Fortunately, we psychologists are trained in two important tools: respectful questioning and empathic listening. If we understand masking and the incredible variety of ways that people with autism present, we can ask the right questions. If we then listen carefully to the answers, we can hear social difficulties, even if the person in front of us seems socially capable. And hopefully, this will help us not just make more accurate diagnoses but also start the process of helping people who struggle with social relationships – resulting in painful isolation and confusion – to better understand themselves, to accept themselves, to seek out appropriate supports, to engage in meaningful relationships and to develop their own unique gifts. In short, to not deny their unique identity but to embrace it.

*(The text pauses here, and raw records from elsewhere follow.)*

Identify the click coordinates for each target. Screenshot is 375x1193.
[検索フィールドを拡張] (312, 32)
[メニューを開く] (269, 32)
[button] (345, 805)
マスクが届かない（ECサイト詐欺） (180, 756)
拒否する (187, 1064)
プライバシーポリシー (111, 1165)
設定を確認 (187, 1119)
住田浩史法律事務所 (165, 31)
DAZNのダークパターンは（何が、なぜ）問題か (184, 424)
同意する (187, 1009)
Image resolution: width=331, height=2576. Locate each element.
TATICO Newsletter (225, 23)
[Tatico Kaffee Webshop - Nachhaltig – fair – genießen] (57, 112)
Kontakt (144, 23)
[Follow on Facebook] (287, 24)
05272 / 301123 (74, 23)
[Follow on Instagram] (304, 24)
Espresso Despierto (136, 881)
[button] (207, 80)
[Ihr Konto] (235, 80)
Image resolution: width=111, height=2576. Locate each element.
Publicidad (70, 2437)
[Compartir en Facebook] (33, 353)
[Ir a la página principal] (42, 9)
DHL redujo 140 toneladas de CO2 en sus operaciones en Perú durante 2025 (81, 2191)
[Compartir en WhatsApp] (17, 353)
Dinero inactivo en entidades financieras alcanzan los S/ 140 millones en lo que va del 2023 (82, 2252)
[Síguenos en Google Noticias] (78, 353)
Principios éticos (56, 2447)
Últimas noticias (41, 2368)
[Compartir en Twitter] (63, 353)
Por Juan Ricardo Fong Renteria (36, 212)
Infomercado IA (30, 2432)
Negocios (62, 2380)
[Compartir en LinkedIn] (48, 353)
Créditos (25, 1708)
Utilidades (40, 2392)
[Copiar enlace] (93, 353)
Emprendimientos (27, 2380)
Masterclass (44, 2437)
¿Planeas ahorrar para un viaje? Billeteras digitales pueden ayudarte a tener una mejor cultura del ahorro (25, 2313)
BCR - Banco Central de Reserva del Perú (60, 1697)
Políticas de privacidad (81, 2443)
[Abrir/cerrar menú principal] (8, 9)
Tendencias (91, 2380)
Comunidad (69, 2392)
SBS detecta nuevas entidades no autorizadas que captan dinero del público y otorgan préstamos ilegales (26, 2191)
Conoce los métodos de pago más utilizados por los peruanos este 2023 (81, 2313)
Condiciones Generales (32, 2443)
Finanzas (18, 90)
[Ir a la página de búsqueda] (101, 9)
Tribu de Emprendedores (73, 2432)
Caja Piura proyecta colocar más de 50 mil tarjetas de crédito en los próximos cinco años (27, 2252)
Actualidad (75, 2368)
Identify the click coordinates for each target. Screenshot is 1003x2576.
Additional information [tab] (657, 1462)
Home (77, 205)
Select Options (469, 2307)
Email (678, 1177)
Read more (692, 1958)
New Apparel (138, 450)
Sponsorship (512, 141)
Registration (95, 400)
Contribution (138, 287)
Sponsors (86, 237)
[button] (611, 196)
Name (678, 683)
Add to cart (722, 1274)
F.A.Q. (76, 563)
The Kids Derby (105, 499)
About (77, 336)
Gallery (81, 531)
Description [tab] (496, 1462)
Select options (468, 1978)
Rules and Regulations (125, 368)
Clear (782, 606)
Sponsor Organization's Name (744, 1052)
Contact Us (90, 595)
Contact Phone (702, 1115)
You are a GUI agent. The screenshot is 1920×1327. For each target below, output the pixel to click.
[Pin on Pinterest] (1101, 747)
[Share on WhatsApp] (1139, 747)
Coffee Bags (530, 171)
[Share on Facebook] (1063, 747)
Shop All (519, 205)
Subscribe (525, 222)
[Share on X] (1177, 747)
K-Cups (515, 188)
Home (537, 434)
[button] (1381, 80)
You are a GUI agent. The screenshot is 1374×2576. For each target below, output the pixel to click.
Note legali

Nancy Roosa, Psy.D. has been engaged in providing neuropsychological services for children and young adults since 1997. She is now in private practice after having worked for many years for two clinics: Neuropsychological and Educational Services for Children and Adolescents (NESCA) and Children’s Evaluation Center. She graduated from Brown University with a BS degree in Neural Science and then completed her graduate work at Massachusetts School of Professional Psychology, and is currently on the AANE Board of Directors.